At the time, the season didn't open until about mid April and some like Charles Ebbets felt that was about two weeks too early. In 1904, an even colder than usual forecast had the Eagle concerned about possible sub arctic conditions, but as indicated in the below picture, it was cold, but not that bad. Either way the Brooklyn club was cold, falling to the Giants 7-1 on the way to a sixth place finish.
A few years later in 1907, the theme was about dreams or some combination of hope and faith. Certainly the World Championship vision was more than a little over the top although the club did climb to the top of the second division. Once again opening day was something less than successful, a 4-1 defeat again at the hands of the Giants. Since Washington Park was a wooden ballpark, the knothole idea of young entrepreneur in the lower left wasn't totally unrealistic.
By 1911 the Superbas had been down for so long that the Eagle apparently thought it better to focus on the game's overall appeal than indulge in any wishful thinking about Brooklyn's chances.
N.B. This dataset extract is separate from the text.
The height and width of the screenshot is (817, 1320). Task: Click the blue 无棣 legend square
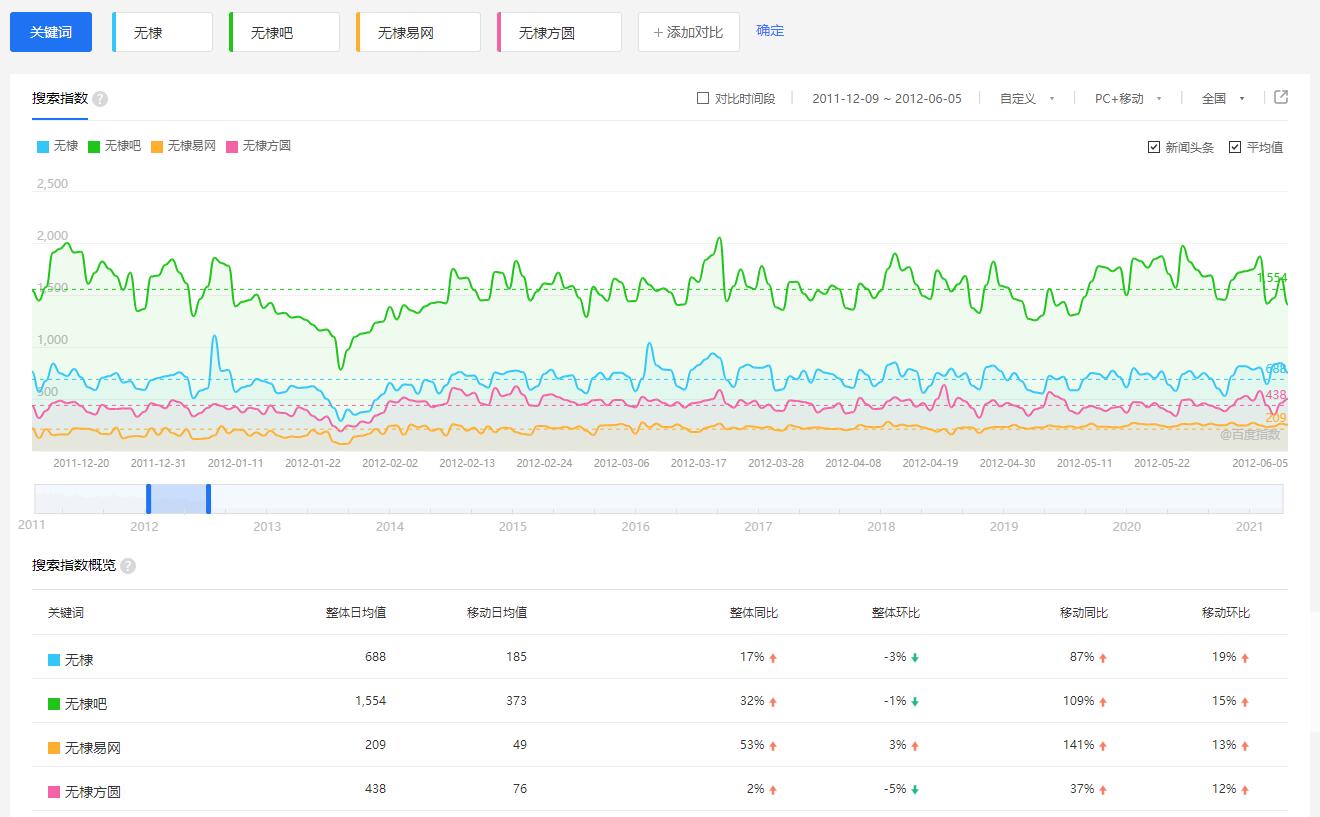pos(43,147)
The paper was wise to be cautious as after finishing 6th in 1910, the club fell to 7th in 1911. Opening day was prophetic for the entire season with Brooklyn falling to the last place Boston Rustlers by a 9-5 count.
By opening day 1912, the Eagle had progressed to an all picture approach to their opening day feature. It had little impact on the field as the opener was a disaster at every level except the box office. On the field, the Giants hammered Brooklyn 18-3 partially because the large crowd spilled on to the field leading to extraordinary ground rules and another bad start with the team again on the way to a 7th place finish. The chaotic scene gave Charles Ebbets one more reason to be glad that next year his team would have a new home.
Things had improved dramatically for Brooklyn by the time the 1914 opener rolled around. Not only were they in a new park, pictured below, but they had a new manager, Wilbert Robinson and would climbed to 5th place. On opening day they overpowered the not yet miracle Braves by an 8-2 count.
Just 100 years ago this month, Brooklyn opened the 1916 season, again with a loss, this time to Boston, but the club was soon in first place and stayed there almost the entire season to bring home Brooklyn's first 20th century pennant. A decisive victory against Philadelphia in late September was largely due to an unlikely out of the park home run by Casey Stengel off of Grover Cleveland Alexander who won 33 games, threw 16 shut outs (still a record) with a 1.55 era.